De Ociosidad, Arte y otros vícios “La mujer del pelo rojo de Orhan Pamuk”
“Igual que a un hijo sin padre, nadie abraza a un padre sin hijo”
Ferdousí, Shahnameh
Era mi cumpleaños número 36, un cumpleaños por demás difícil en el que atravesaba una separación, estaba en convalecencia con un pie roto y al no poder cuidar de mi hija, estaba lejos de ella; en un afán de animarme, hasta mi cama llegaron los festejos y por supuesto, los regalos; entre ellos llegó “La Mujer del Pelo Rojo” de Orhan Pamuk, autor turco Nobel de Literatura en 2006, desconocido para mí hasta ese momento.
La historia relatada por Pamuk es la de un maestro pocero contratado para encontrar agua en una llanura estéril y para el efecto, contrata a un joven con el que desarrolla un vínculo paterno filial; a través de la narración se enfrentan las culturas de occidente y de oriente mediante la exploración de mitos fundacionales como el de Edipo, el del Rey Sófocles, la Epopeya del Shahnameb o hasta el Libro de los Reyes.
El valor y aporte de la obra en cuestión radica en que nos demuestra que en la historia de la humanidad, sin importar el tiempo, la religión o la idiosincrasia; el papel del páter familias es pilar básico en la formación de los seres humanos y por ende, de la construcción social; tan es así, que es el propio Pamuk que compara la figura paterna con el Estado mismo.
En mi caso, Don Clider, es el padre que con mucha paciencia, ejemplo y harto amor, me ha enseñado (o al menos trato de aprenderle) el valor de la fe en Dios y que gracias a ella, él amanece todos los días para consagrar los frutos de su fe y trabajo a su familia; siempre con buen talante y hasta con humor, está al pendiente de las necesidades de su esposa, de su nieta y de su hija.
He sido testigo de que su fe en Dios lo ha llevado a superar los dolores propios de la existencia, como la pérdida de su padre o de su hermano.
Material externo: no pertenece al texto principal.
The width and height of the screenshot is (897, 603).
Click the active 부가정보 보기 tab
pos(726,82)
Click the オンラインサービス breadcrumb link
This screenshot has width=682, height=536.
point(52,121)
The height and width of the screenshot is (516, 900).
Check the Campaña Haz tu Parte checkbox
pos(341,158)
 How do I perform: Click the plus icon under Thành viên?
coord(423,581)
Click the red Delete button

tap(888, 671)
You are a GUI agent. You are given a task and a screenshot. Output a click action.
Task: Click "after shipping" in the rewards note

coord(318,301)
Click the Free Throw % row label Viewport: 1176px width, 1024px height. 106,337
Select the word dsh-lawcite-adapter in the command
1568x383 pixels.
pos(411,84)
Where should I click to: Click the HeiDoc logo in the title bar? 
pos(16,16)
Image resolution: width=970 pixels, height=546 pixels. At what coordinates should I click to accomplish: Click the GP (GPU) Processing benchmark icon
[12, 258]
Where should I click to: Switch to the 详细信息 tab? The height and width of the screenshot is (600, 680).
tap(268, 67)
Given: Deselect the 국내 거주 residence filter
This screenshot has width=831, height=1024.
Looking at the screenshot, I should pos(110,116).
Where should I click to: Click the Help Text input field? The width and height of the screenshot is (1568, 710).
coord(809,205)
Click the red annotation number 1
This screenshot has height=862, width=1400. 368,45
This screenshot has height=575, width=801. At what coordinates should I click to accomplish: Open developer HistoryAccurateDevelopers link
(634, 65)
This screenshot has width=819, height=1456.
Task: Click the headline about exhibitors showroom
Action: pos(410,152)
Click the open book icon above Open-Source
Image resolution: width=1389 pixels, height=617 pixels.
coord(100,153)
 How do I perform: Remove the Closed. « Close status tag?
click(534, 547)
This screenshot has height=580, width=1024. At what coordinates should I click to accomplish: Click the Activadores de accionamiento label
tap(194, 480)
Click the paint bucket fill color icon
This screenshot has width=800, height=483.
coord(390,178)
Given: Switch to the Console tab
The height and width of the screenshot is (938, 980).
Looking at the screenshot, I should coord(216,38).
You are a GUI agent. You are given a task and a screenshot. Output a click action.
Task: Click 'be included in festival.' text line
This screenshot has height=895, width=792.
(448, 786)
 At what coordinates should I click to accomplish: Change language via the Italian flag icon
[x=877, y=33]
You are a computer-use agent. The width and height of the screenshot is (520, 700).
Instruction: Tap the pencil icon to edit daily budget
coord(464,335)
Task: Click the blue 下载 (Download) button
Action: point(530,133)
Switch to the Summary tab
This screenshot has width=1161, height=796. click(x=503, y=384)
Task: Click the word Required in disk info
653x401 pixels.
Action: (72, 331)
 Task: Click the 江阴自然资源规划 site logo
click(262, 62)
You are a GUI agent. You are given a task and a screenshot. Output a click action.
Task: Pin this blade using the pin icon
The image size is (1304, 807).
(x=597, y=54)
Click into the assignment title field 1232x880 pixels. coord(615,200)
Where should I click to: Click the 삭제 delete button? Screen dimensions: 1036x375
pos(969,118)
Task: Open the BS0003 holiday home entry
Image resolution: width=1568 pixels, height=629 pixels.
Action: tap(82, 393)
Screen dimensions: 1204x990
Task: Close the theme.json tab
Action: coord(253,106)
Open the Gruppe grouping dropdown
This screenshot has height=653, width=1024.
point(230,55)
Su fe es sin duda, su mayor fortaleza y lo ha forjado como un hombre íntegro, trabajador, sin vicios y en plenitud.
Don Clider me ha enseñado que si bien es cierto el trabajo es indispensable para vivir con honestidad y dignidad, tampoco lo es todo, que siempre debe existir un equilibrio y dedicar tiempo al cuidado de la salud, al esparcimiento, al descanso y a la familia; y en ese tenor, mi papá es el hombre que es capaz de suspender sus actividades laborales para llevar a Frida (su nieta) a sus terapias; que es capaz de posponer lo importante, para atender una urgencia médica de su esposa y que también se da el espacio para llegar todos los mediodías a cualquier cafetería de la ciudad por un buen café acompañado por un pastel y desde ahí llamarme para ver cómo estoy.
Aún me falta mucho por aprender de mi papá, pero estoy segura que si logro aprender la mitad de la temperancia con la que lleva su vida, llegaré a su edad (76 años) sana, plena, activa y alegre como él.
Sin duda esta columna va dedicada a mi padre, pero también a todos aquellos que día a día construyen con su ejemplo hombres y mujeres de bien, que a la postre, construyen mejores sociedades.